Although INT8 is less extensive, it typically offers a greater average reduction in accuracy compared with FP16. This is offset by approaches such as Post-Training Quantization (PTQ), which is performed after training on calibration data to discover ideal scaling factors, and Quantization-Aware Training (QAT), which mimics quantization throughout the course of the training itself. QAT typically enhances the performance as the model is even more resistant to precision drops.
Low-Rank Factorization makes the most of redundancy in neural network weight matrices. By reconstructing a large weight matrix using two or more smaller ones, it reduces the overall number of parameters considerably. It is rooted in techniques such as Singular Value Decomposition used in linear algebra. Though perhaps not as widely spoken of in high-level descriptions as distillation or pruning, it is yet another quiver member that can get you a leaner model.
The prime driver of the extensive rollout of these methods is the boom in Edge AI. Resource-limited devices – smart phones, IoT sensors, car systems, even hand-carried medical equipment – are becoming ubiquitous platforms for the deployment of AI. These machines simply cannot physically accommodate the memory requirements, the computational load, or the energy needs of gargantuan uncompressed models.

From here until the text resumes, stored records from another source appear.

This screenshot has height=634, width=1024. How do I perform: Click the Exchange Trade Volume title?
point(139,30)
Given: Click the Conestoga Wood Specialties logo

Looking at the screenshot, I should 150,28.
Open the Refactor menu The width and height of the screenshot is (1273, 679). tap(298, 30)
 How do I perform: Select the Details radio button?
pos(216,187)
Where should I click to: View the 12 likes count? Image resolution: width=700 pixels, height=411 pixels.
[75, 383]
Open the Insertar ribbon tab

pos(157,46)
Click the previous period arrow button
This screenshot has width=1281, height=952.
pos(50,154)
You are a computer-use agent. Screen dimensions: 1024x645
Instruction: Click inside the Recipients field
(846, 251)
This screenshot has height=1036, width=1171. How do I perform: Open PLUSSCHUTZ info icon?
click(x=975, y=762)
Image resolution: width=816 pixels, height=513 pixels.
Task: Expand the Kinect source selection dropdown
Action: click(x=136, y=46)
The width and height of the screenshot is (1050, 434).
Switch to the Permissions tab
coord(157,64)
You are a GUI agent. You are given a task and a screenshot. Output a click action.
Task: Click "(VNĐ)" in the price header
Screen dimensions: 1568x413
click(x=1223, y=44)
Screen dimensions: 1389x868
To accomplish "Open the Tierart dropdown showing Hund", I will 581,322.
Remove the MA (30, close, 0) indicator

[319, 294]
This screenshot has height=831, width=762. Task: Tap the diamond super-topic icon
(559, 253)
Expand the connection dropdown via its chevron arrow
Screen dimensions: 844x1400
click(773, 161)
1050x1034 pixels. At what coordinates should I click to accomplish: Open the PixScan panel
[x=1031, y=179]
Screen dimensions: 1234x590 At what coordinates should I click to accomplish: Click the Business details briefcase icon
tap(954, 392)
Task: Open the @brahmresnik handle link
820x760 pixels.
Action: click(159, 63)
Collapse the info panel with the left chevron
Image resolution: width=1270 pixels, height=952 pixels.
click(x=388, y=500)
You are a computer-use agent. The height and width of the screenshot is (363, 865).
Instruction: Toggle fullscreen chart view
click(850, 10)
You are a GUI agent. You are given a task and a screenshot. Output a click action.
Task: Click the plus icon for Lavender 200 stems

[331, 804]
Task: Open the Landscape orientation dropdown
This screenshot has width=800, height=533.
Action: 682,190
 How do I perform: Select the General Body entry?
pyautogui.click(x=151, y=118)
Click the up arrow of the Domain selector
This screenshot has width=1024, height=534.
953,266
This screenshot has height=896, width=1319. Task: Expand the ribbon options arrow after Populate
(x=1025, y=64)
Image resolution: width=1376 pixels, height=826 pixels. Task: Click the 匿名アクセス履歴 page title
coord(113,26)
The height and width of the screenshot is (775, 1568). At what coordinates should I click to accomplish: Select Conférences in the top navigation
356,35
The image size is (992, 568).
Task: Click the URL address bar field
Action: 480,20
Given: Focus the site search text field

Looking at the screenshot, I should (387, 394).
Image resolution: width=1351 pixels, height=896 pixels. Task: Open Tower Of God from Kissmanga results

Model compression methods essentially solve these issues by directly tackling these constraints, enabling advanced AI operations such as image recognition, speech processing, anomaly classification, and real-time suggestions on smaller hardware. Experiments on platforms such as NVIDIA Jetson boards illustrate how compression shrinks the model size, shortens inference latency, and reduces the consumption of resources but with the caveat of dealing with that infamous accuracy trade-off.